President Keith Morris requested input on the new GCB Office location and phone services in view of the new Officers who live out of the Athens area. Robin Oliver, first-vice-president, stated some years ago there was a motion passed that the GCB address would not be the home address of a GCB Member. Past President William Holley suggested GCB Official address stay at Multiple Choices in Athens. President Keith Morris said he had some options in mind where our items can be stored and the GCB property will remain in Athens for now. Marsha Farrow suggested we form a task force to discuss a GCB Office address and GCB phone number.
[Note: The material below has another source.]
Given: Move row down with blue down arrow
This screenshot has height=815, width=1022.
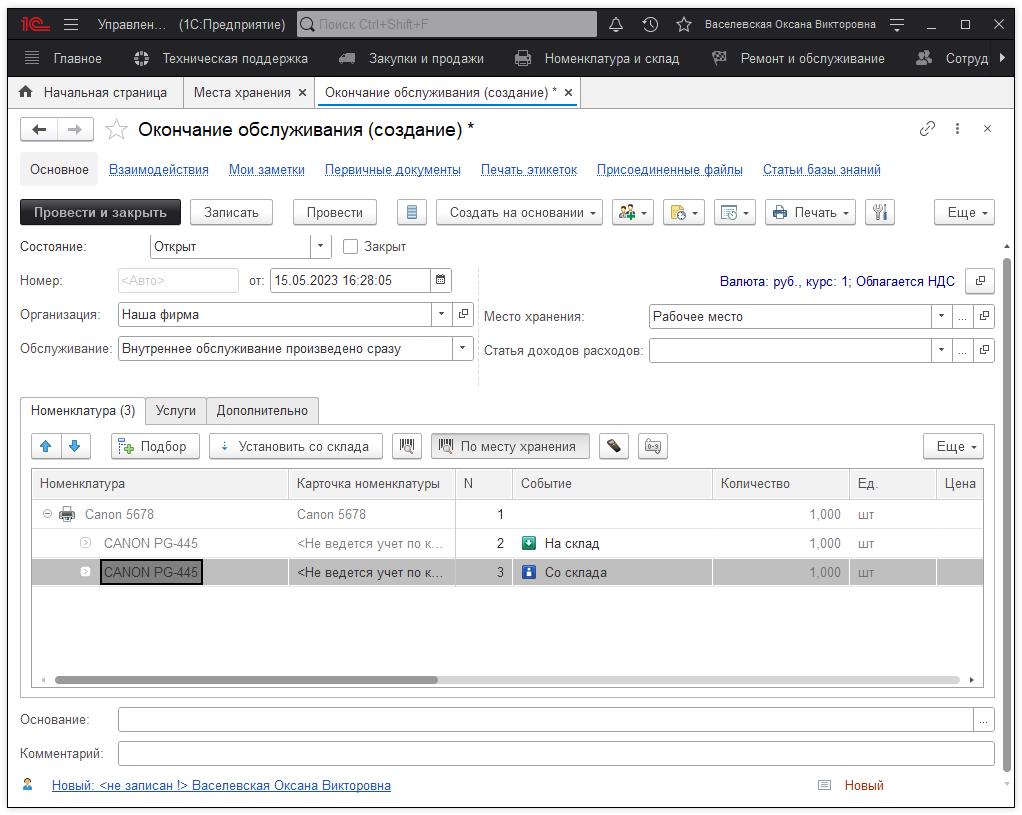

President Keith Morris would select the task force from Members who volunteer. Jerrie Toney, Amanda Wilson, and Casey Owens offered to help on the Task Force. President Morris will make the announcement regarding the Task Force Members via e-mail and phone to the volunteers and GCB Membership at a later date.
President Keith Morris appointed Amanda Wilson as Chair of the membership committee. Amanda Wilson reported someone in Macon invited anyone from GCB to come to their peer-support meeting, and Kay Mc Gill's given Amanda Wilson a list of all the Georgia peer-support groups so we can tell them about GCB and recruit more people. Amanda Wilson also talked to the peer support group in Douglas, Georgia. President Keith Morris said the Augusta Chapter has 3 new members. Marsha Farrow said that some years ago GCB voted to give $100 seed money to a new GCB chapter starting up, to pay at least part of their membership dues. Steve Longmire, head of Technology committee, invited our input on Facebook, Twitter and on updating our GCB Website. Betsy Grenevitch volunteered to head the Legislative Committee. Anyone interested in working on any committee or on GCB Digest is to notify President Keith Morris .Marsha Farrow said she will share info about the Digest with anyone interested. Ann Sims had written GCB Digest Guidelines several years ago.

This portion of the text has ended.